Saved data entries

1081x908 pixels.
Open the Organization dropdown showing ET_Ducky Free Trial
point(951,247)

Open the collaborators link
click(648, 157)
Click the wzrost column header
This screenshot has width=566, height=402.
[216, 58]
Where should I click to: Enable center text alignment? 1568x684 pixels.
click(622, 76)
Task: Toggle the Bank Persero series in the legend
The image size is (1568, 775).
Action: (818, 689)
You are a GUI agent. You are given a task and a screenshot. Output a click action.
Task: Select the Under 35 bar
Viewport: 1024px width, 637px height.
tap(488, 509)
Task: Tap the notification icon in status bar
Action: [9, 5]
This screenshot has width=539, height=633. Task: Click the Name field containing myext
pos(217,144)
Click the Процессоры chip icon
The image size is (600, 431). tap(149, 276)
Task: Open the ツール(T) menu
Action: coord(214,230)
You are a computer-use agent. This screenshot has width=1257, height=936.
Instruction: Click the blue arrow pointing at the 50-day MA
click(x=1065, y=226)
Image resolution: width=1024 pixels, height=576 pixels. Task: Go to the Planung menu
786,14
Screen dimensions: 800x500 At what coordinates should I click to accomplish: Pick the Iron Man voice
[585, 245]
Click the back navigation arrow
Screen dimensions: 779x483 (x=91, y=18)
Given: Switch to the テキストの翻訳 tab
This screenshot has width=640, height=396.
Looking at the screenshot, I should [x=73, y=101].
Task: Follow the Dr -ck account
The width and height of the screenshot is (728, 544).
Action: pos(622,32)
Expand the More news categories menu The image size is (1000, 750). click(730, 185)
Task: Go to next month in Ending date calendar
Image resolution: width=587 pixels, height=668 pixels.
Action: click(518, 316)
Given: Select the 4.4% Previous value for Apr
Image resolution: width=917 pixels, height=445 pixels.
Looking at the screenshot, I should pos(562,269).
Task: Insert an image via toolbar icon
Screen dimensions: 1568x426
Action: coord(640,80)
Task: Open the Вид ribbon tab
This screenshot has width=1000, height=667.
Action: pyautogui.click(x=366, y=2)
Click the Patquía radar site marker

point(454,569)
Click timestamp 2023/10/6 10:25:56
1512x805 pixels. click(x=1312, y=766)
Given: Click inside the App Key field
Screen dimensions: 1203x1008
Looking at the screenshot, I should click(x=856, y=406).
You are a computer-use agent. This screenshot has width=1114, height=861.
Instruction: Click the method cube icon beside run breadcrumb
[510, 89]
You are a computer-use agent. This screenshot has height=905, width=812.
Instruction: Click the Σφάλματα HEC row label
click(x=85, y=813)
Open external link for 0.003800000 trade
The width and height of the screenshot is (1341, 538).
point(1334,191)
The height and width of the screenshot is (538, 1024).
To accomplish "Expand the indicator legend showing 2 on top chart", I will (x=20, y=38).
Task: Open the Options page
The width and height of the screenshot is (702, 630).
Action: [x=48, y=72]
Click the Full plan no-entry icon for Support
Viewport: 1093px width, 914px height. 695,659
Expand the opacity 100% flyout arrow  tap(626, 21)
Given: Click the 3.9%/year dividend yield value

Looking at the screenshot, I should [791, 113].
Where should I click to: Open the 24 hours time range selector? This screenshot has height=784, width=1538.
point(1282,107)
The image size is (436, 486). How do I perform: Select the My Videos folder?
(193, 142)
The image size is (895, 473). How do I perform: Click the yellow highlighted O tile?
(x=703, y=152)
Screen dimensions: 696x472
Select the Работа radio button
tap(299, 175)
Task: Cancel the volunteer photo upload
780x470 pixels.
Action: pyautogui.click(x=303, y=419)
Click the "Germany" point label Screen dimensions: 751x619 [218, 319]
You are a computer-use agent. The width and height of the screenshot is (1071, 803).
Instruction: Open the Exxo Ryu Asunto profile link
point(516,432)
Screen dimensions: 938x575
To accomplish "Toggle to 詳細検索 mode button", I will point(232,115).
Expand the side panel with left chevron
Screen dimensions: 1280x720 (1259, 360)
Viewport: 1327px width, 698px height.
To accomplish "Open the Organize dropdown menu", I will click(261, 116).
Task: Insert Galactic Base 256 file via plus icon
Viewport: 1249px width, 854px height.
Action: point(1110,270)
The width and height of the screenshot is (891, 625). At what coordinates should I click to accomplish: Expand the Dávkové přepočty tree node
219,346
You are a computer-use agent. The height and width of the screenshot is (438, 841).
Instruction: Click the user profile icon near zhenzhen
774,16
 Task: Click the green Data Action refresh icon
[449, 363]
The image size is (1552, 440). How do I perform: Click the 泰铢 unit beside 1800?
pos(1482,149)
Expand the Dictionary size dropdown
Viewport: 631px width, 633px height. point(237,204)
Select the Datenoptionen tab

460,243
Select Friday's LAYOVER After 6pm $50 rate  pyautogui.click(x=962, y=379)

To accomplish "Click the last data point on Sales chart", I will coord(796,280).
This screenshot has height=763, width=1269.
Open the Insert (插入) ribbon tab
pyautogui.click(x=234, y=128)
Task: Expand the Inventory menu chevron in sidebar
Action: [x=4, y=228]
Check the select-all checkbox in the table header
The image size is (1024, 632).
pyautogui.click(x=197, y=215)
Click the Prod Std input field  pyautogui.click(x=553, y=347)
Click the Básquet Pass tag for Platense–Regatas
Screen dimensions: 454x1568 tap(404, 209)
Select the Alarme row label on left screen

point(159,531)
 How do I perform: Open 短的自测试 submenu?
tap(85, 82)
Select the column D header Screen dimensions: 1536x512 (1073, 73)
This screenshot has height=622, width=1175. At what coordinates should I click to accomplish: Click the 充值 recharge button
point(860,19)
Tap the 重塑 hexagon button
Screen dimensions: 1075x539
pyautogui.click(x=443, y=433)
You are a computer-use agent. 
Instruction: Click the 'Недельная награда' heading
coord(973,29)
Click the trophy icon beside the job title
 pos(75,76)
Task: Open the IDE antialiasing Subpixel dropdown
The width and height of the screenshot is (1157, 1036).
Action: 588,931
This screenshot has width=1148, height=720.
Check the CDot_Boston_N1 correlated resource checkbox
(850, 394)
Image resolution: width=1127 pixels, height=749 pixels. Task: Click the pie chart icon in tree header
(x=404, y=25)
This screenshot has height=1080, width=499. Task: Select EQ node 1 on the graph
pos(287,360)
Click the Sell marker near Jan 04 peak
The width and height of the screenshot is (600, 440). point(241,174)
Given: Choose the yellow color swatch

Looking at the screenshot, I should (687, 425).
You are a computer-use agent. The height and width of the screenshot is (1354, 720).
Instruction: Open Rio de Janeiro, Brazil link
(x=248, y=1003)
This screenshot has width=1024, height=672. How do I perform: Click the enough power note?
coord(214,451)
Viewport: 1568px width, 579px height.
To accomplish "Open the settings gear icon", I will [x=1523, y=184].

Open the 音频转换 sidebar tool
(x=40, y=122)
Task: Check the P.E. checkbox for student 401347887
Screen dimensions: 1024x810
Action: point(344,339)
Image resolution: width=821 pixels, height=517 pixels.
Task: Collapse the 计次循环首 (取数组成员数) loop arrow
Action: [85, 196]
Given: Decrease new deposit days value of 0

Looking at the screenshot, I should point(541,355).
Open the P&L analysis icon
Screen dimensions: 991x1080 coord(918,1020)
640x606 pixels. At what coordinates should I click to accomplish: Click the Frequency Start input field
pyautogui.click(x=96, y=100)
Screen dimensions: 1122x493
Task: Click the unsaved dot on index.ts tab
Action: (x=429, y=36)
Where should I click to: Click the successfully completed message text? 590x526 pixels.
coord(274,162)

-- What is required --
Word for word, restate the lines above from the line containing "Task: Click the green" through the line containing "Click the Prod", with both included and nothing else.

-- Answer section --
 Task: Click the green Data Action refresh icon
[449, 363]
The image size is (1552, 440). How do I perform: Click the 泰铢 unit beside 1800?
pos(1482,149)
Expand the Dictionary size dropdown
Viewport: 631px width, 633px height. point(237,204)
Select the Datenoptionen tab

460,243
Select Friday's LAYOVER After 6pm $50 rate  pyautogui.click(x=962, y=379)

To accomplish "Click the last data point on Sales chart", I will coord(796,280).
This screenshot has height=763, width=1269.
Open the Insert (插入) ribbon tab
pyautogui.click(x=234, y=128)
Task: Expand the Inventory menu chevron in sidebar
Action: [x=4, y=228]
Check the select-all checkbox in the table header
The image size is (1024, 632).
pyautogui.click(x=197, y=215)
Click the Prod Std input field  pyautogui.click(x=553, y=347)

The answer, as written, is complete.